宇野 ちょうど戦争特集の巻頭に載っている座談会です。戦争と平和について考えるときに、どうしても日本国内の自衛隊や憲法どうするんだという話に終始しちゃう傾向にありますよね。それは端的によくないと思うんですよ。もともと戦争は外国とするものなので、世界の中での戦争と平和について語らないといけない。なので、今回の特集は安倍晋三も憲法9条もほぼ出てこない戦争特集と銘打っていたので、最初に黒井さんのような外国のテロや紛争を取材してきた人をお呼びして、そもそもの問題設定を今回はワールドワイドでいきますよということをやりたかったんですよ。そこに参加していただいたご縁で、今日はちょっとそこの続きの話をお願いしたいなと思っています。

加藤 今日黒井さんに語ってもらうテーマは「戦争と平和の再定義」です。宇野さん、こちらのテーマに設定した理由は?

宇野 これはまさに『PLANETS vol.10』のテーマでもあったんです。あと戦争というテーマを聞いたときに、どうしても日本人は第二次世界大戦を思い出しちゃうんですね。みんな徴兵されて、空襲で全土が焼け野原になってみたいなね。でも、あれは総力戦と言われている20世紀前半独特の戦争の形態で、あの基準で安全保障や平和活動の話をしてもほとんど通用しない。そこをしっかりアップデートしたい思いがあって、今回黒井さんにそのアップデート作業を手伝ってもらおうと思います。

加藤 では、今日も三つのキーワードでトークをしていきます。一つ目は『シリア情勢の「いま」』です。

宇野 黒井さんをテレビや雑誌などでご存知の方は、シリア情勢の専門家と思っている人が多いと思うんですよ。実際に黒井さんは、シリアについて精力的な取材と啓蒙に努められています。それは単に黒井さんがシリアに縁があって、シリアにくわしいこと以上の意味がある。やはり黒井さんの発言を追っていると、今のシリア情勢に21世紀の安全保障の課題が全部つまっている。その象徴的な場所なんだという意図がすごくあると思うんですね。なので、シリア情勢のアップデートから議論を始めていきたいと思っています。

黒井 今、宇野さんがおっしゃったような問題意識でいうと、シリア情勢は人道危機がひどいんですね。ポルポト派の時代などとあまり変わらないことがあります。ただそれを冷戦が終わってから、安保理を中心にして抑える動きがあったんですけれども、それがやはりこの時代にきて機能しなくなっています。そういった人道的なものが誰も止められないという象徴的な事件ですね。

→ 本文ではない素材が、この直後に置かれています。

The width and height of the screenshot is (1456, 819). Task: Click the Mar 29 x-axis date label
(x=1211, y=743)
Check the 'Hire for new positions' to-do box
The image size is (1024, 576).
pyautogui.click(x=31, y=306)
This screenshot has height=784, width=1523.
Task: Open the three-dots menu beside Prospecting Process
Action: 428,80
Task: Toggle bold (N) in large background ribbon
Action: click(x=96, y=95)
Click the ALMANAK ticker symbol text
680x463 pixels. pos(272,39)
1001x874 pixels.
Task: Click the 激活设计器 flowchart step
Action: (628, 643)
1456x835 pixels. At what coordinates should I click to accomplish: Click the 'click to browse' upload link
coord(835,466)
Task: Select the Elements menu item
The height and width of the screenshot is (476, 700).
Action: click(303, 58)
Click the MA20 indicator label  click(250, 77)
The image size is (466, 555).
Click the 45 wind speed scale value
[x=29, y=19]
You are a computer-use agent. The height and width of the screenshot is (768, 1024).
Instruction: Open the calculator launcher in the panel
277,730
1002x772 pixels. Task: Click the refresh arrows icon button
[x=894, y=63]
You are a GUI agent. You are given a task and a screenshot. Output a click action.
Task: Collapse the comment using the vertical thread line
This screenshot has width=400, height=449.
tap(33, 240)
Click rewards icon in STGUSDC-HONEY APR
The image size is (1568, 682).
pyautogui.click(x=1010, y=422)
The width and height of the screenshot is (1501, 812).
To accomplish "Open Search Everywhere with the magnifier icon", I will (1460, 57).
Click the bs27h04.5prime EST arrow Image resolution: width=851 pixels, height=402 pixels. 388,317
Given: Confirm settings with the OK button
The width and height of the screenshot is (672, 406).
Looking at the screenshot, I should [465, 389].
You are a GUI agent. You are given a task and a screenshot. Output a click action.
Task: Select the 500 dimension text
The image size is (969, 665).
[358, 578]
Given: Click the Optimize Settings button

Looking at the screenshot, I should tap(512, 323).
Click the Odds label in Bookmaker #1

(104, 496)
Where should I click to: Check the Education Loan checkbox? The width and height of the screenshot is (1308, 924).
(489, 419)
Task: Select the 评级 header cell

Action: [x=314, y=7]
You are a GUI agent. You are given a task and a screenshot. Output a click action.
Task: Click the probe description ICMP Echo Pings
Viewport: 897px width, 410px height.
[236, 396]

宇野 シリアの内戦は8年間近く続いていますよね。そのなかで、日本人の感覚からするとISが巨大勢力をのしてきて、それをどのプレイヤーも抑えられなくなってきた。そのときが一番報道されていたと思うんですよ。ただ、この半年から1年の情勢はだいぶ違いますよね。

黒井 ISはひとつの時代の流行だったんです。今はほとんどもう力がなくなっていますけどもね。シリアで起こっていることは、基本的には独裁者がいて、それに対する「アラブの春」が2011年にあったんですけども、その流れの延長です。ただ、それを抑えることができていないんですね。2018年の春に、化学兵器などを使っている大変に悲惨な映像がいっぱい出てきたんです。夏にかけて、政府軍対反政府軍の戦闘で、政府軍がロシア軍の支援を受けてだいぶレジスタンス側を凌駕してきた流れがあったんですね。ただ、そのあと反体制派の人たちがトルコの近くにあるイドリブ県という小さな県に逃げて行って、そこに集結しているんですね。2018年の夏から、次はそこに攻勢をかけるだろうと言われていました。10万人ぐらいの、どこにも行く場所がなくなったゲリラが立てこもっています。なので、悲惨な大殺戮が起こるだろうとみんなが思っていたところ、トルコがそのすぐ上にいますから、トルコとロシアが2018年の9月に会談をして、10月から停戦はできています。だけれども、ここ最近の流れとして、停戦違反が起こってきて、また殺戮が起こるんじゃないのかと危惧されている状況ですね。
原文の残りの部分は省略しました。